Lo mismo ocurre con el uso de la palabra dijistes —y similares—. Ya en su cuenta Adrián Chávez había publicado un video y volvió a usar el ejemplo en la conferencia. Coincido con lo que ha mencionado el escritor y traductor en su contenido y en la conferencia: hay que llevar la reflexión más allá de señalar “está mal dicho” o “así no se dice” y cuestionarnos qué estereotipos estamos perpetuando cuando juzgamos a las personas por hacerlo.

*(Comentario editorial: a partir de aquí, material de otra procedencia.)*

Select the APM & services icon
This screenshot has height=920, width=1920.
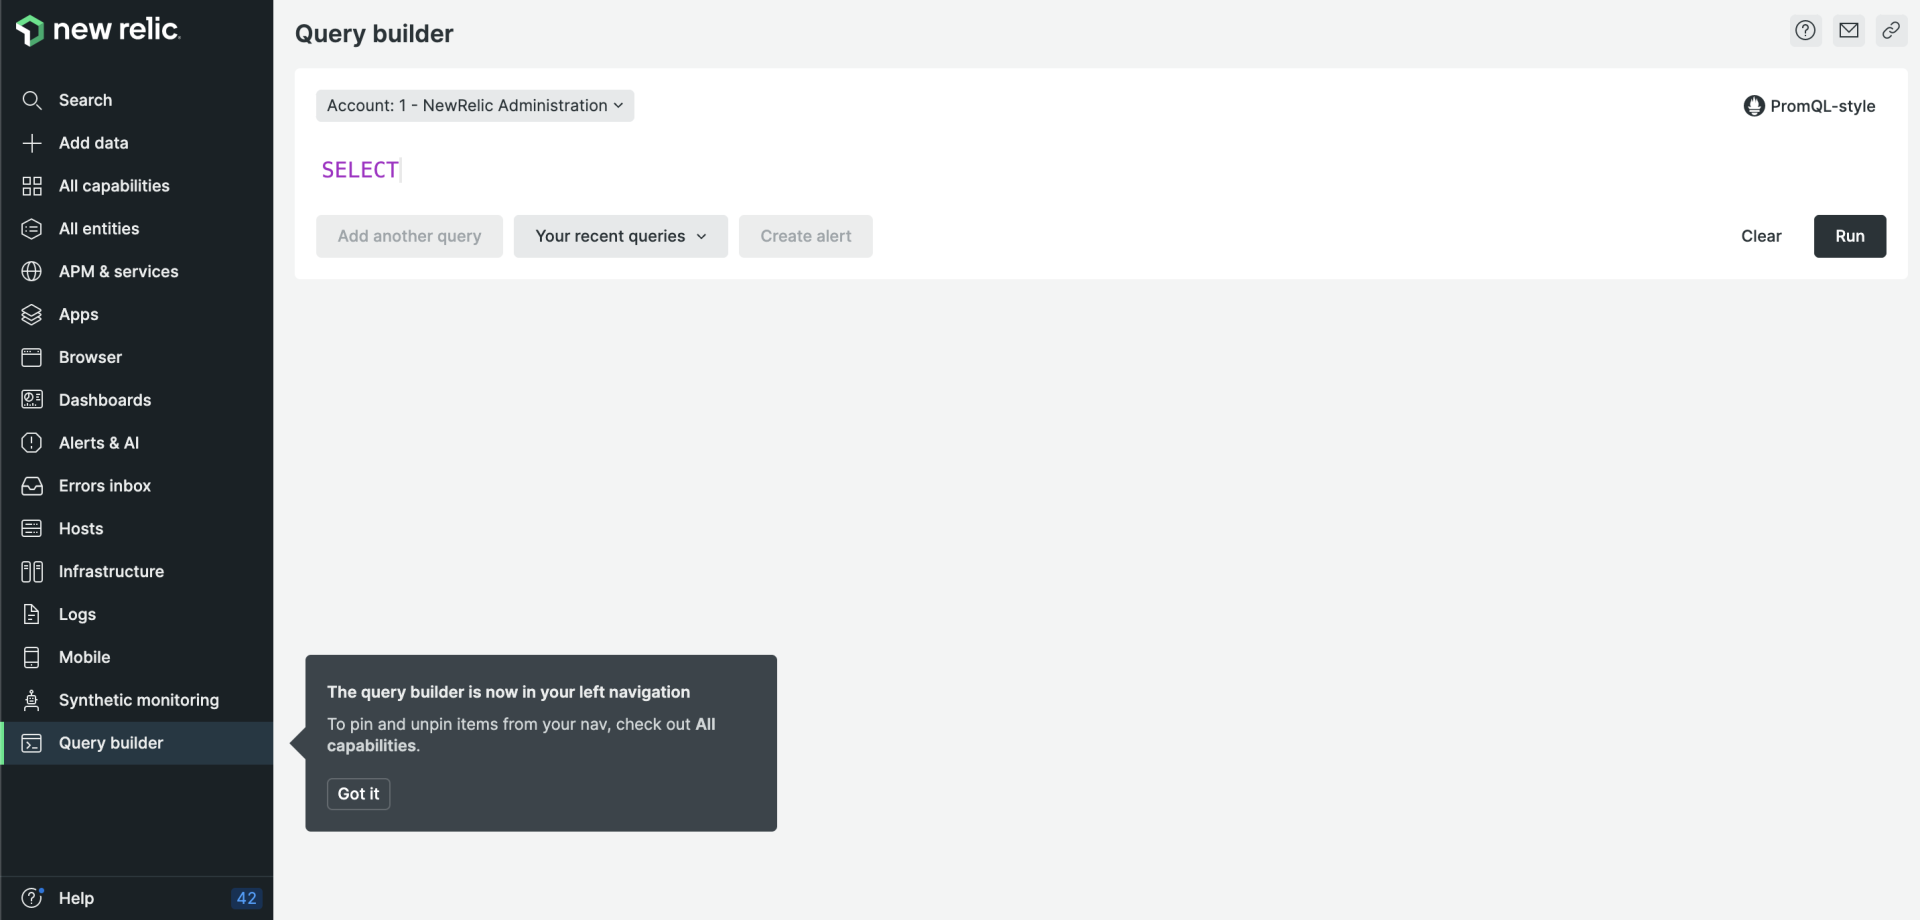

Lo mismo aplica para los usos de la lengua en las canciones, en el habla contidiana de los jóvenes, en la forma en que se expresan en las redes sociales y en los mensajes de texto. Los que vamos acumulando años, que envejecemos, pues, cada vez gritamos más fuerte: “¡Están empobreciendo el español!”. En su conferencia, Adrián Chávez señaló que hay evidencia de que entre los sumerios había “quejas de cómo escribían los jóvenes. Es un medio perene, que pasa de generación en generación, pero lo cierto es que el español goza de perfecta salud”.
Creo que entonces, antes de ponernos puristas e intentar agarrar a diccionarazos a las personas por cómo hablan y por cómo escriben, bien valdría la pena hacer un alto y preguntarnos: ¿por qué me molesta? Quizás, y sólo quizá, de este modo podremos ir cambiando las palabras y, al hacerlo, construir otros mundos. Como en el principio.